• _EXTRACT PROVIDED_

Returns an undirected representation of the digraph.

Parameters:

  • reciprocal (bool (optional)) – If True only keep edges that appear in both directions in the original digraph.

  • as_view (bool (optional, default=False)) – If True return an undirected view of the original directed graph.

Returns:

G – An undirected graph with the same name and nodes and with edge (u, v, data) if either (u, v, data) or (v, u, data) is in the digraph. If both edges exist in digraph and their edge data is different, only one edge is created with an arbitrary choice of which edge data to use. You must check and correct for this manually if desired.

Return type:

Graph

See also

Graph, copy, add_edge, add_edges_from

Notes

If edges in both directions (u, v) and (v, u) exist in the graph, attributes for the new undirected edge will be a combination of the attributes of the directed edges. The edge data is updated in the (arbitrary) order that the edges are encountered. For more customized control of the edge attributes use add_edge().

This returns a “deepcopy” of the edge, node, and graph attributes which attempts to completely copy all of the data and references.

This is in contrast to the similar G=DiGraph(D) which returns a shallow copy of the data.

See the Python copy module for more information on shallow and deep copies, https://docs.python.org/3/library/copy.html.

Warning: If you have subclassed DiGraph to use dict-like objects in the data structure, those changes do not transfer to the Graph created by this method.

Examples

>>> G = nx.path_graph(2)  # or MultiGraph, etc
>>> H = G.to_directed()
>>> list(H.edges)
[(0, 1), (1, 0)]
>>> G2 = H.to_undirected()
>>> list(G2.edges)
[(0, 1)]
to_undirected_class()

Returns the class to use for empty undirected copies.

If you subclass the base classes, use this to designate what directed class to use for to_directed() copies.

update(edges=None, nodes=None)

Update the graph using nodes/edges/graphs as input.

Like dict.update, this method takes a graph as input, adding the graph’s nodes and edges to this graph. It can also take two inputs: edges and nodes. Finally it can take either edges or nodes. To specify only nodes the keyword nodes must be used.

The collections of edges and nodes are treated similarly to the add_edges_from/add_nodes_from methods. When iterated, they should yield 2-tuples (u, v) or 3-tuples (u, v, datadict).

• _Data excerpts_
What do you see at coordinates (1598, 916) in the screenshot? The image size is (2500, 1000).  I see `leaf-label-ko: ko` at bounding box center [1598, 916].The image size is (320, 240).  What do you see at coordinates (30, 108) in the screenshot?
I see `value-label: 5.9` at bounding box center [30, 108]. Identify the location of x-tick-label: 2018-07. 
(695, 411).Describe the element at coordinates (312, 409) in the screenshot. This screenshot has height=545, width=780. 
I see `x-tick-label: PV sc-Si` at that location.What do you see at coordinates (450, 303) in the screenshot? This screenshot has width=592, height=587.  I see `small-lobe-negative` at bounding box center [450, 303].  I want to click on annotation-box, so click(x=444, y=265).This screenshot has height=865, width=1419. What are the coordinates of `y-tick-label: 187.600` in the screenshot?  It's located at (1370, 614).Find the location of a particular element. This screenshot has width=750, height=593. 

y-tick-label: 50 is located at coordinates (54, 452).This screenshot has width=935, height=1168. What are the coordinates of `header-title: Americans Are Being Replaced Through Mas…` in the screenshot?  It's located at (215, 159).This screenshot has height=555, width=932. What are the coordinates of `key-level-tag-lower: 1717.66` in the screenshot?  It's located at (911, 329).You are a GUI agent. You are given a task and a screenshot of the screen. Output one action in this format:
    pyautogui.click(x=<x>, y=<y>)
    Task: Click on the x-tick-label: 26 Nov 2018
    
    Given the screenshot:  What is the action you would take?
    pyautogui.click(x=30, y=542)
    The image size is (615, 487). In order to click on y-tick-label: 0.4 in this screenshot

• _EXERCISES_
[A] In one to three sentences, explain why the to_undirected documentation tells users they may need to check and correct edge data manually after conversion.
[B] Answer these questions using the to_undirected documentation:
(i) What happens when reciprocal is set to True?
(ii) What kind of copy of the data does G=DiGraph(D) return?
(iii) In the example, what does list(G2.edges) output?

• _TASK RESPONSES_
[A] If edges exist in both directions in the digraph and their edge data differs, the conversion creates only one undirected edge. Which edge data it uses is an arbitrary choice. Users who need particular data must therefore check and fix it themselves.

[B]
(i) Only edges that appear in both directions in the original digraph are kept.
(ii) It returns a shallow copy of the data.
(iii) It outputs [(0, 1)].